La sœur arriva au fond de l’allée et s’arrêta devant un pupitre vide. Quelques pages étaient posées à sa surface représentant quelques passages de légendes. Sœur Marie ne l’admettrait jamais, mais le travail qu’elle voyait sur ses pages l’impressionnait beaucoup. Presque autant que les talents du calligraphe qui n’avait pas l’air d’être présent aujourd’hui.
« Quelqu’un sait où se trouve Aord ? dit-elle d’une voix grave. »
Tous les visages se tournèrent dans sa direction, mais aucune réponse ne vint l’éclairer. Une rumeur se propagea entre les tables, brisant le silence sacré de la salle. Tout le monde avait senti que la question de la sœur sentait le sapin. C’était la troisième fois cette semaine qu’Aord disparaissait sans raison, séchant les cours. Normalement, il aurait dû être mis à la porte il y a bien longtemps pour son manque d’assiduité, mais il était toujours là. Cela ne l’empêchait pas de se faire réprimander à longueur de journée. Il commençait à connaître le nettoyage des latrines par cœur … Et pourtant, les religieux continuaient de faire preuve d’indulgence. C’était un grand mystère.
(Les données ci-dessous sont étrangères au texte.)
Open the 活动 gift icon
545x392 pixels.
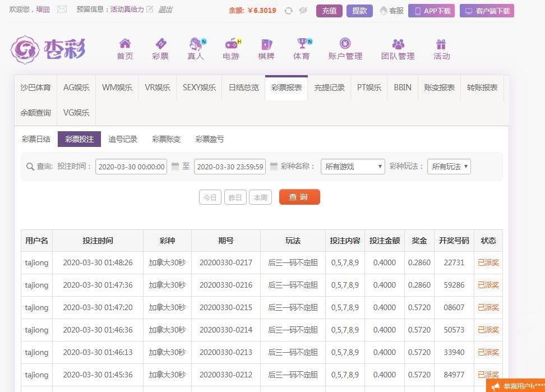coord(441,44)
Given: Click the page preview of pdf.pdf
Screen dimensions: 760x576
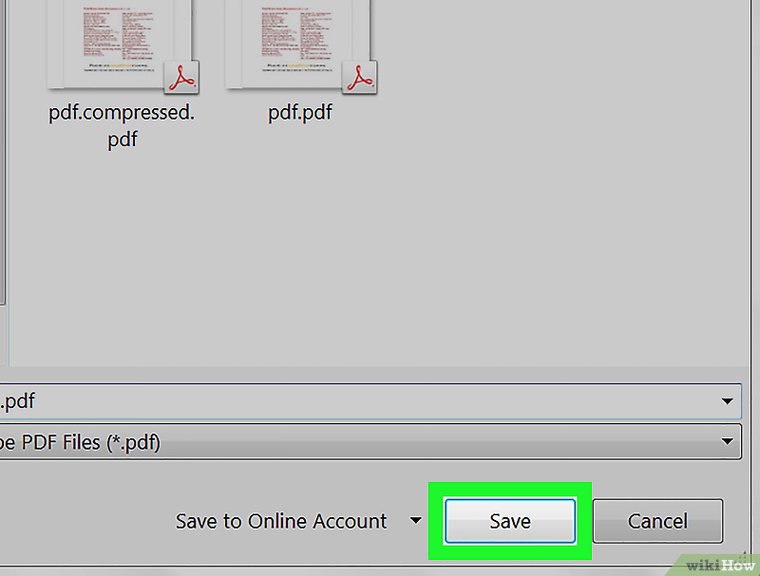Looking at the screenshot, I should point(297,41).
Sœur Mari soupira et jeta un regard à son travail. Si seulement il venait, elle savait qu’il pourrait faire bien mieux avec un peu d’assiduité.
« Retournez à votre travail, tonna-t-elle en voyant que la rumeur se transformait en brouhaha incontrôlable. »
Tout le monde retourna immédiatement à sa tâche, ne voulant pas s’attirer les foudres de la sœur. Certains adressèrent une prière à Aord qui allait passer un très très mauvais quart d’heure assez rapidement.
La séance se termina au bout d’une heure et les initiés se mirent en rang pour aller à la chapelle pour la prière du matin. La classe se déversa dans le couloir, pressée par un besoin de se dégourdir les jambes.
« Merry, attendez s’il vous plaît, dit Marie tandis que le reste de la classe disparaissait au coin du couloir. »
Il ne restait que la jeune fille dont on avait prononcé le nom.
« Je sais que vous connaissez bien Aord, pourriez-vous le retrouver pour moi d’ici le déjeuner ? »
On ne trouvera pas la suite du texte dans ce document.